Why is Change Difficult? Delays with the 3-Delay Framework
Most maternal deaths in developing countries can be prevented through adequate nutrition, proper health care, access to family planning, and the presence of a skilled birth attendant during delivery and emergency obstetric care. However, only about 51% of deliveries in low income countries were attended by a skilled health worker and less than half of women received at least four antenatal checkups (46%) or gave birth in a health facility (48%) – two strategies recommended by the World Health Organization to ensure the well-being of mothers and newborns .
Current maternal health policies focus on improving health services through antenatal care, safe delivery, and postnatal care. The idea is that the availability of family planning, professional delivery, and emergency obstetric care may be an effective solution for avoiding delays in seeking, reaching, and receiving appropriate care that often precedes maternal and neonatal deaths. In response to global health efforts, the proportion of deliveries attended by skilled health workers in developing regions increased from 56% to 68% between 1990-2012 , and more women are now receiving antenatal care (65-83% from 1990-2012) . However despite these improvements, maternal mortality rates remain 14 times higher in developing regions in comparison to the developed world .
Effectiveness is only partly determined by the delivery of health services and qualifications of health care workers. To date, maternal health policies have rarely considered the root causes of maternal mortality: poor nutrition, low female educational attainment, early marriage and child bearing, harmful cultural and religious practices, domestic violence and unsafe abortions (which accounts for 13% of maternal deaths globally) [5, 6]. When gender biases and social inequalities exist in health contexts, it manifests in poor quality care and treatment by the community. Efforts to improve health services are ineffective when the professional delivery of care and institutional backup cannot be sustained.

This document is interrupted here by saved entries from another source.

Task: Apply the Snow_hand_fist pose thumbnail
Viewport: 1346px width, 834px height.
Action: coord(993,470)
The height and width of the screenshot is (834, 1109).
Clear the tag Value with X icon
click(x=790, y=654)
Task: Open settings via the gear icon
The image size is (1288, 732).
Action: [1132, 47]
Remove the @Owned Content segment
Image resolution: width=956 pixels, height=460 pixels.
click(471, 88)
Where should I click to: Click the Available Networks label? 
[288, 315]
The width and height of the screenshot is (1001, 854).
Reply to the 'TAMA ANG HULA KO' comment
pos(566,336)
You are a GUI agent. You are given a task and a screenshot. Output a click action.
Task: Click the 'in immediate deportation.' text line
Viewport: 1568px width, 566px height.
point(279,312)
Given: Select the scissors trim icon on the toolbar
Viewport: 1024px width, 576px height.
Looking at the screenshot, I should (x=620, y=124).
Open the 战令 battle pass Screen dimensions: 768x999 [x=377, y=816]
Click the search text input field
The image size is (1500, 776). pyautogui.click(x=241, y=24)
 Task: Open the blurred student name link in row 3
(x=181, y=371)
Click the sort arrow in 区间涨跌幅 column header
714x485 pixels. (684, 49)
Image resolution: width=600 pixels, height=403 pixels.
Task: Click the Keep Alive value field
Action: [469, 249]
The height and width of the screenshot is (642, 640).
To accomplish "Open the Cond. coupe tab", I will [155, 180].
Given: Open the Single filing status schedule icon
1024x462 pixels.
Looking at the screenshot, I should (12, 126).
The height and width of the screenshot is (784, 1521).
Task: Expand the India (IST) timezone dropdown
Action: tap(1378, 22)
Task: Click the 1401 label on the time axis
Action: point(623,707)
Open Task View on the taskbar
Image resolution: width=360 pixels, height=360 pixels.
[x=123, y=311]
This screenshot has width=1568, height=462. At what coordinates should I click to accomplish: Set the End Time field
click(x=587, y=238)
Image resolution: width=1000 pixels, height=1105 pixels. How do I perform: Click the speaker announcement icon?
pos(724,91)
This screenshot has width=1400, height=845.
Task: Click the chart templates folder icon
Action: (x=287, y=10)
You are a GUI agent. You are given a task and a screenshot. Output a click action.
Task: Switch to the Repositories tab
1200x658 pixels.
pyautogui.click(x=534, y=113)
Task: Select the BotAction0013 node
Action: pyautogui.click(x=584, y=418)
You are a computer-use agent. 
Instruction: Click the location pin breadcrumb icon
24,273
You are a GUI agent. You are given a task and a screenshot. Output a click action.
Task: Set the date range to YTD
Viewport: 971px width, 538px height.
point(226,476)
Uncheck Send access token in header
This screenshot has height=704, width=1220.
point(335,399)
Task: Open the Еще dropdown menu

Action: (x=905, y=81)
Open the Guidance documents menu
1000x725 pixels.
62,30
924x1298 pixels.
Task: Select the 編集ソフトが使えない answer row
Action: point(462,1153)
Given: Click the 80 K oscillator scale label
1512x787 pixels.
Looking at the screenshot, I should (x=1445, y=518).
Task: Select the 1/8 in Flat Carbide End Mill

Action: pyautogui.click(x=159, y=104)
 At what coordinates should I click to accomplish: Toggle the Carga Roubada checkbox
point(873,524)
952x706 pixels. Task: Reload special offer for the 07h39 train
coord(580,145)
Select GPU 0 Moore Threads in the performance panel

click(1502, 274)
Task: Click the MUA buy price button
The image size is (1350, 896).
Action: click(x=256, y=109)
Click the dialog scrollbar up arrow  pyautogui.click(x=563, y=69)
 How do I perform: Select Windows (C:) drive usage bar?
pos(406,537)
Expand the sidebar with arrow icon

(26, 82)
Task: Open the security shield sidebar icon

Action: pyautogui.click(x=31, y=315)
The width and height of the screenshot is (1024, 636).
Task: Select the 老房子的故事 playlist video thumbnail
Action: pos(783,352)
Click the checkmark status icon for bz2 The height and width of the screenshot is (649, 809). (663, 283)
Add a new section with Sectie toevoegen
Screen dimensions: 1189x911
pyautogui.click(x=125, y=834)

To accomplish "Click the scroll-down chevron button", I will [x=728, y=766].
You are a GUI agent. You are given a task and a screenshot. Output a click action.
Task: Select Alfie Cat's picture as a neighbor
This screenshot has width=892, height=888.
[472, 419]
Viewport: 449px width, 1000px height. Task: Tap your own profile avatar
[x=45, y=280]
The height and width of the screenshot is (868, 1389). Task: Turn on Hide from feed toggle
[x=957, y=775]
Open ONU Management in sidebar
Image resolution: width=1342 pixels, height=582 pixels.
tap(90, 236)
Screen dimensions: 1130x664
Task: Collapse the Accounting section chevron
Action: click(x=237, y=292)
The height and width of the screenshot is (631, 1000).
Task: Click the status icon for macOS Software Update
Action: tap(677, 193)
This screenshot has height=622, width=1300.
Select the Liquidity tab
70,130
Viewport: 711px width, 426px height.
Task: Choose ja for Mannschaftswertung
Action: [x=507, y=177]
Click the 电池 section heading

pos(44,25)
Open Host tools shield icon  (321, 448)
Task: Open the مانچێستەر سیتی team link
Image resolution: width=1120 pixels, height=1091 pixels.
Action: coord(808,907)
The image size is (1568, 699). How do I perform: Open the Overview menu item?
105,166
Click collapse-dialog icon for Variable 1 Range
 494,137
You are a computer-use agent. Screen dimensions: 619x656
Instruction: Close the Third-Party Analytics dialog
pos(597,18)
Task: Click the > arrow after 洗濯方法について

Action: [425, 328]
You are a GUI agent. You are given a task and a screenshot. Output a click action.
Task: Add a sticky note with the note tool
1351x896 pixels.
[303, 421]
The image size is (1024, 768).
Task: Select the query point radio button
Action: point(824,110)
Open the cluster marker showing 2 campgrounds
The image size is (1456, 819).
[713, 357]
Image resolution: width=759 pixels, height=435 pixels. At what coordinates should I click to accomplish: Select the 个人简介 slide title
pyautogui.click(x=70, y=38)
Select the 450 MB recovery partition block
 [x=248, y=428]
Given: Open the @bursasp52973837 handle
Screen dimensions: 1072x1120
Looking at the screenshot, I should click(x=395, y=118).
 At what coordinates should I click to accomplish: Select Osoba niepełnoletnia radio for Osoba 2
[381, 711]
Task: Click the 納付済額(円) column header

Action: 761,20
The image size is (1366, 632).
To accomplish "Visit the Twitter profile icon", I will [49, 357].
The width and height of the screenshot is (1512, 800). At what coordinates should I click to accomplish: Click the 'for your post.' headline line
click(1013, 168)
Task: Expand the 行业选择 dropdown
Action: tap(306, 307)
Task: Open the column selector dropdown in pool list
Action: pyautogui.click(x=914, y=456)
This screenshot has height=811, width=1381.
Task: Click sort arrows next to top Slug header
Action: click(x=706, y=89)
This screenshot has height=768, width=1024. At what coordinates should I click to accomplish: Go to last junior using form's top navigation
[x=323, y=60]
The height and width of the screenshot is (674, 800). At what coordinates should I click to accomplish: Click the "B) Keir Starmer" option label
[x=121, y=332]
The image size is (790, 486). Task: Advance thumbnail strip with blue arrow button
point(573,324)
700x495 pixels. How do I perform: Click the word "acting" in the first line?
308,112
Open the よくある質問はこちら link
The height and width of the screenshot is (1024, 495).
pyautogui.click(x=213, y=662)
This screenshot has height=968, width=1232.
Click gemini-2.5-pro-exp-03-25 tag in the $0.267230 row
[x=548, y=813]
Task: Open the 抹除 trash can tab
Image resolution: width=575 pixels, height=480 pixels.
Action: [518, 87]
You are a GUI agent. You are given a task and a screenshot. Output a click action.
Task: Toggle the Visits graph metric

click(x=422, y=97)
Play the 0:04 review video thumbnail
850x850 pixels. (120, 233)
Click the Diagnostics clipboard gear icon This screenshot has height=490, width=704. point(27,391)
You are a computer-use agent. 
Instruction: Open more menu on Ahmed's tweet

Empowerment and Accountability of Communities for Change
A sustainable and long-term approach to maternal and child health in sub-Saharan Africa requires not only improvements to the immediate environs of pregnancy and labor, but a political will to empower community level groups and create a paradigm shift that has zero tolerance for unnecessary deaths, illness, and violence that inflicts girls, women, and children in developing regions. Prevention strategies must consider the intersection of poverty and gender biases that can help avoid these detrimental health inequalities .
To ensure changes are sustained within a community that is obscured with social inequalities, efforts to shift the attitudes and mindsets of the community and health care providers is essential to quality care. By working from the ground up, the implementation of policies and programs that support increased awareness, access, and accountability for women’s health rights among the community can contribute to effective and sustainable health services.
- World Health Organization, 2015. Global Health Observatory: Maternal and Reproductive Health. Accessed: http://www.who.int/gho/maternal_health/en/
- World Health Organization, May 2014. Maternal Mortality. Accessed: http://www.who.int/mediacentre/factsheets/fs348/en/
- World Health Organization, September 2014. Children: Reducing Mortality. Accessed: http://www.who.int/mediacentre/factsheets/fs178/en/
- United Nations, 2015. Goal 5: Improve Maternal Health. Accessed: http://www.un.org/millenniumgoals/maternal.shtml
- Guttmacher Institute, 2014. Fact Sheet: Investing in Sexual and Reproductive Health in Sub-Saharan Africa. Accessed: http://www.guttmacher.org/pubs/FB-AddingItUp2014-SSA.html
- Sen, G., 2007. Health inequalities: Gendered puzzles and conundrums. The 10th Annual Sol Levine Lecture on Society and Health, October 6, 2008. Soc Sci Med, 69(2009) 1006–1009.